For the avoidance of doubt let me be absolutely clear; medium to smallish nations like those of western Europe need to work together in a shrinking world and that working together needs to be supported by strong supranational institutional arrangements. So we definitely need some sort of European Union, but unfortunately not the sort we have.
We could perhaps evolve from what we have to the very different EU we should have but we would first need a vision of that alternative and there has been a quite remarkable lack of leadership about this or even willingness to open a debate. Instead, the liberal leadership has preferred to blame problems on UKIP, the Murdoch press and other convenient scapegoats while carrying on business as usual and, far as one can tell, mostly supporting the status quo, albeit with tweaks here and there. Specifically, it has colluded with bullying smaller nations who voted the ‘wrong’ way in referenda to vote again to get the ‘right’ result. How Liberal is that?

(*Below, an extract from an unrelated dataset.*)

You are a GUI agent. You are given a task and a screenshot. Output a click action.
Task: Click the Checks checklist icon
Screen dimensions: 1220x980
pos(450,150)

“The rise of fringe anti-EU political parties is also testament to deep-seated dissatisfaction, largely aimed at politicians at the national level, although the EU institutions have become a protest lightning rod.”
So, rising anti-EU sentiment is nothing (or at least very little) to do with the EU and is mainly spill over from domestic problems in member countries. The Brussels ivory tower is clearly even more insulated from reality than I thought. Has it occurred to anyone there that voters should be listened to and not just patronised?
To be fair, our party’s MEPs do campaign for CAP reform, EAW reform, single-seat parliament and a lot of other reforms. Unfortunately, there is a media conspiracy of silence surrounding the European Parliament, and as a party we do not campaign properly for it, so no-one ever gets to hear about it. As a party we need to set out our stall as a Euro-reformist party (pro-EU, pro-reform of EU). We should also move towards having full (Westminster) parliamentary scrutiny of national government positions on EU laws in the Council.
[And I don’t think anyone supports the current two-seat parliament except the French, who are blocking any reform of it in the Council.]
The EU as currently constituted is a centralised, top down, bureaucrat-led organisation more or less reflecting the way France was in the 1950s and adopted as the model by Jean Monet and the other founding fathers.
The trouble is that ‘centralised’, ‘top down’ and ‘bureaucrat-led’ are all the exact opposite of what liberals stand for. So it is hardly surprising that this misguided approach fails to win public support – we should welcome the opposition and lead it in a positive direction. Instead we have naively swallowed the ‘international=good’ line leaving us as only the 4th party in Euro elections and utterly out of touch with the public instinct. Worse still, by failing to offer positive leadership we leave the field open to those like UKIP that offer negative leadership.
So, yes, we need to campaign on the CAP and the rest but if we accept the basic structure of the EU as it is now we have already lost the more substantial debate. We may win a few battles but we will loose the war because we are fighting for the wrong cause.